Transaction Control (ACID): Interview
Module: Data Modification & Transactions
Explain the four ACID properties with real-world examples. Why is each property critical for database reliability?
ACID guarantees database reliability through four properties: (1) Atomicity (All-or-Nothing): Transaction executes completely or not at all. Example: Bank transfer $100 from Account A to Account B - both debit and credit must succeed together. If credit fails, debit is rolled back (money does not disappear). Critical because: Prevents partial operations that violate business rules. Real-world failure: Knight Capital lost $440M (2012) due to atomicity violations (buy orders without sell orders). (2) Consistency (Valid → Valid): Transaction moves database from one valid state to another. Example: Account balance must be ≥ 0. If debit causes negative balance, transaction is rolled back. Critical because: Enforces business rules and constraints. Real-world failure: TSB Bank outage (2018) - consistency violations during migration caused wrong balances for 1.9M customers. (3) Isolation (Concurrent Safety): Concurrent transactions do not interfere. Example: Two users transfer from same account - locks prevent race condition (lost update). Critical because: Prevents race conditions in multi-user systems. Real-world failure: Ticket booking system double-books last seat due to isolation violation. (4) Durability (Persist Forever): Committed changes survive crashes. Example: Transfer committed, database crashes immediately - changes still present after restart. Critical because: Guarantees data is not lost. Real-world failure: British Airways (2017) lost transaction data due to power outage, 75K passengers stranded. Summary: ACID prevents data loss, inconsistencies, and race conditions. Every production database must guarantee ACID for reliability.
What is a deadlock? How does it occur? What are the prevention strategies?

#### SUPPLIED DATA:
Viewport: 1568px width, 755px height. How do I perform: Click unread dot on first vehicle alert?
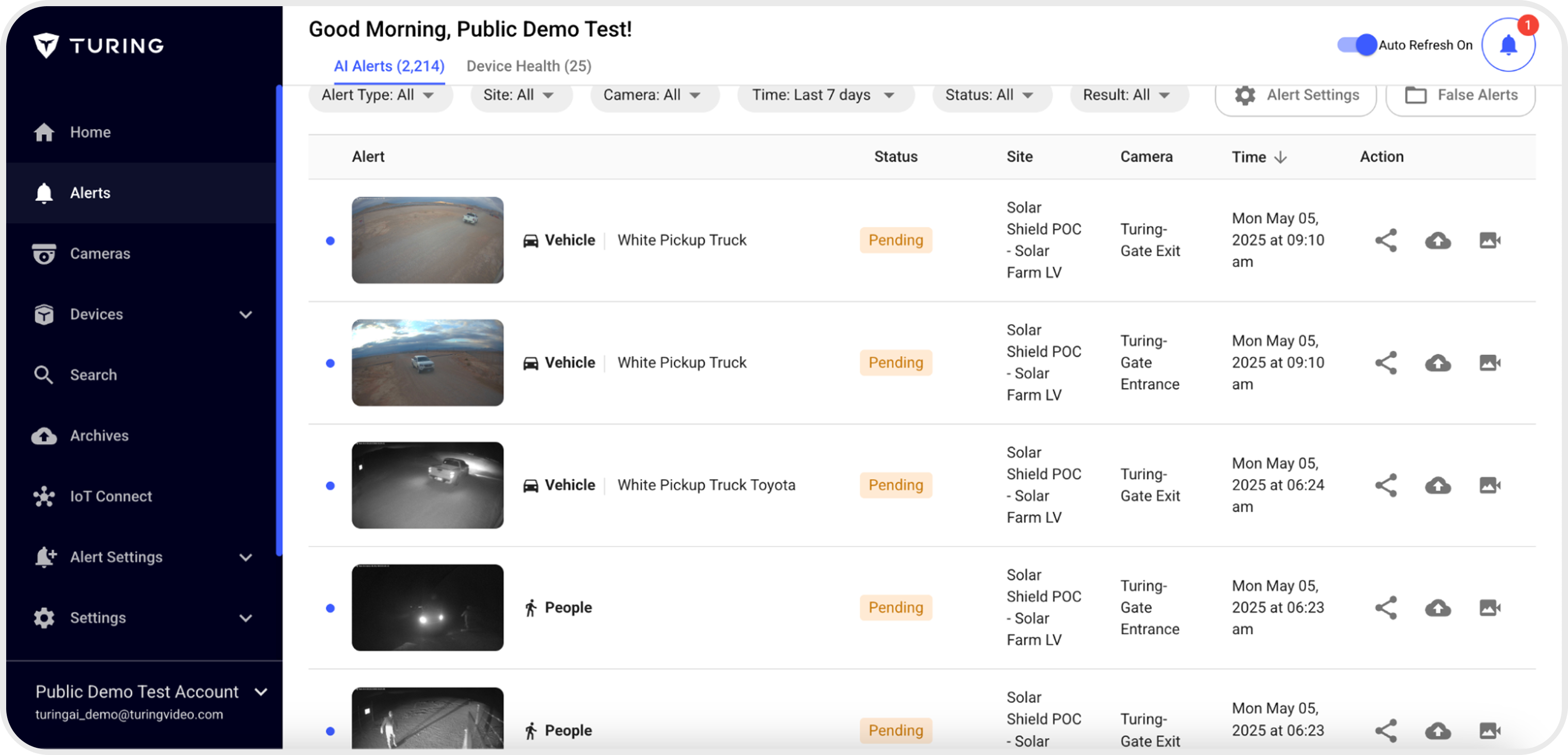tap(330, 241)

#### EXERCISE SET:
- A) Copy out the transaction control passage above from "Transaction Control (ACID): Interview" up to and including "for database reliability?".
- B) Write what comes next in the transaction control passage, picking up after its final line.

#### IN RESPONSE:
- A)
Transaction Control (ACID): Interview
Module: Data Modification & Transactions
Explain the four ACID properties with real-world examples. Why is each property critical for database reliability?

- B)
Deadlock: Two transactions wait for each other to release locks, neither can proceed. Example: Transaction 1 locks Account A, waits for Account B. Transaction 2 locks Account B, waits for Account A. Both wait forever (circular dependency). How deadlock occurs: (1) Transaction 1: UPDATE accounts WHERE id = A (locks A), then UPDATE accounts WHERE id = B (waits for B). (2) Transaction 2: UPDATE accounts WHERE id = B (locks B), then UPDATE accounts WHERE id = A (waits for A). (3) Circular wait: T1 waits for T2, T2 waits for T1. (4) Database detects deadlock (wait-for graph has cycle), chooses victim (transaction with least work), rolls back victim. Prevention strategies: (1) Lock ordering: Always acquire locks in same order (lock A before B). Prevents circular wait. Example: All transactions lock accounts in ascending ID order. (2) Timeout: Set lock timeout (5-30 seconds), rollback if lock not acquired. Prevents infinite wait. (3) Retry logic: Catch deadlock error, wait random time (100-500ms), retry transaction. Handles deadlocks gracefully. (4) Minimize lock duration: Keep transactions short (< 1 second). Less time for deadlock to occur. (5) Lower isolation level: Use Read Committed instead of Serializable. Fewer locks, less deadlock risk. (6) Optimistic locking: Check version before update, retry if changed. No locks held during read. Real-world: Stripe retries transactions 3 times on deadlock (99% success after retries). Amazon uses lock ordering (always lock in ID order). Deadlock frequency target: < 0.01% (1 per 10,000 transactions).
Compare transaction isolation levels (Read Uncommitted, Read Committed, Repeatable Read, Serializable). When would you use each?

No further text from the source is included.